Es 1958 y nunca hasta hoy visité
París. Nunca hasta hoy tuve necesidad ni intención de ello, pero he de confesar
que ahora me arrepiento de no haberlo hecho antes. La estampa que tengo ante
mí, de un tipo bajo la lluvia protegiendo con su paraguas un violonchelo,
compensa las calamidades de este viaje. Es una escena melancólica y entrañable,
en la que un hombre de mediana edad con una gabardina y una gorra prefiere
quedar empapado a que su instrumento sufra algún percance. Cualquiera podría
intuir que es lo más parecido a una metáfora viviente.

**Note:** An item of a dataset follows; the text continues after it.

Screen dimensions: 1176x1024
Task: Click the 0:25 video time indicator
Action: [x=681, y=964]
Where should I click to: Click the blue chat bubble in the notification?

Decía que ha sido un recorrido
calamitoso, aunque no por su duración y las adversidades encontradas en el
camino, que también las hubo y no relataré. Ha sido triste porque he viajado con
un cadáver, concretamente con las cenizas de mi mejor amigo. Fernando me arrancó
el compromiso de que cuando muriese, porque él era consciente de tener los días
contados, yo personalmente derramaría sus restos en el Sena. Además, no debía
hacerlo solo. Antes tenía que contactar con Gabrielle, su antigua novia, la
única mujer a la que amó, para que me acompañase en el ritual de esparcir esos
residuos bajo el Puente de los Inválidos, desde el lugar exacto donde se dieron
el primer beso.
Esta mañana he conocido a
Gabrielle, además de unos fascinantes ojos tiene una sonrisa maravillosa. Pensé
que se negaría a complacer los deseos de un muerto, pero me equivoqué. Los
franceses están hechos de otra pasta, eso es indudable. Después de la lúgubre
ceremonia, a la que también ha asistido un aguacero que no estaba invitado, hemos
tomado un café y nos hemos despedido con un beso. Luego he empezado a pasear y me
he emocionado con la imagen del violonchelista. Ahora comprendo la metáfora: el
chelo, o es un sueño, o es una mujer.
Vuelvo a pensar en los ojos y la
sonrisa de Gabrielle; siento, estoy convencido, que me he enamorado de ella.